ACE-031 is a synthetic fusion protein designed to act as a decoy for the activin receptor type IIB (ActRIIB), a key receptor for myostatin and related TGF-β superfamily members that suppress muscle growth. By binding to and neutralizing these ligands, ACE-031 prevents them from activating their natural receptors, enabling significant skeletal muscle hypertrophy and improved strength. It also positively affects bone metabolism and adipose tissue regulation, making it a promising research agent in muscle-wasting diseases and metabolic disorders. ACE-031 is a recombinant protein that combines the extracellular domain of the ActRIIB receptor with the Fc portion of human IgG1, allowing it to circulate and bind ligands like myostatin (GDF-8), activin A, BMP-2, and BMP-7. These molecules typically limit muscle development through Smad2/3 signaling cascades. By sequestering these ligands, ACE-031 enables uninhibited muscle cell proliferation and hypertrophy, increasing lean body mass, strength, and potentially enhancing mitochondrial efficiency and bone density. Its long half-life (10–15 days) supports infrequent dosing in experimental models.

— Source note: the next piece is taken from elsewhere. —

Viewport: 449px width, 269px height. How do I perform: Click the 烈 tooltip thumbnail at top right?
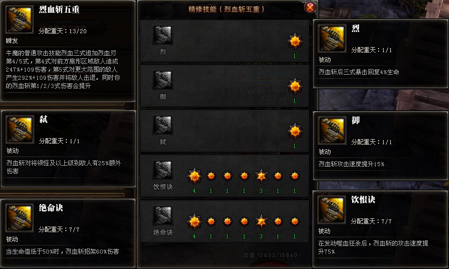click(332, 38)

- Promote muscle hypertrophy and protect against muscle wasting

- Improve muscle strength, bone density, and metabolic function

How this peptide works in the body

Myostatin & Activin A Inhibition:

ACE-031 binds circulating myostatin and activin A, preventing them from activating ActRIIB. Myostatin normally inhibits satellite cell proliferation and muscle protein synthesis through Smad2/3 signaling. By blocking this axis, ACE-031 enables enhanced muscle regeneration, hypertrophy, and reduced protein degradation.

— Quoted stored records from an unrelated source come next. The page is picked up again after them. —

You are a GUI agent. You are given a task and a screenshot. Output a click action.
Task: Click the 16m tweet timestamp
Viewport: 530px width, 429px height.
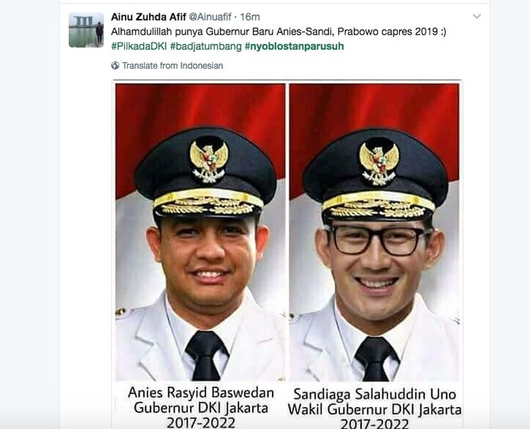[250, 17]
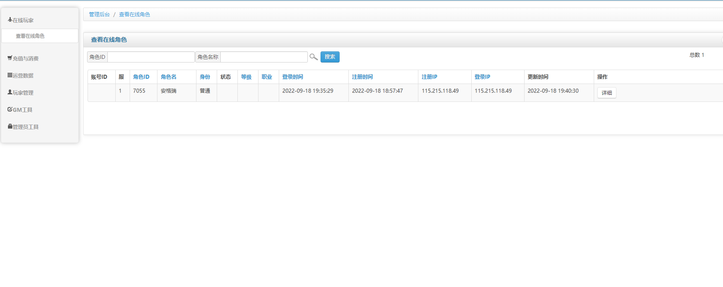Expand the 玩家管理 sidebar section
The height and width of the screenshot is (287, 723).
click(x=23, y=93)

TGF-β Superfamily Blockade:

Besides myostatin, ACE-031 also inhibits other ligands like BMP-2 and BMP-7, which influence both muscle and bone tissue regulation. This broader inhibition enhances skeletal muscle growth and may stimulate osteoblast differentiation while reducing osteoclast activity.

Energy Metabolism Enhancement:

Inhibition of ActRIIB increases PPARβ and PGC-1α expression, upregulating oxidative metabolism in muscle cells. This improves mitochondrial density, fatty acid oxidation, and lactate clearance, reducing fatigue and enhancing endurance.

ERK1/2 Pathway Modulation:

ACE-031 indirectly modulates the MAPK/ERK1/2 signaling pathway, promoting muscle survival and inhibiting apoptosis. This contributes to its muscle-protective effects, especially under metabolic stress or during cachexia.

Bone Remodeling Regulation:

ACE-031 reduces osteoclastogenesis by decreasing RANKL activity and increasing osteoprotegerin expression. It also enhances osteoblast gene expression (Runx2, ALP), promoting bone formation and mineral density.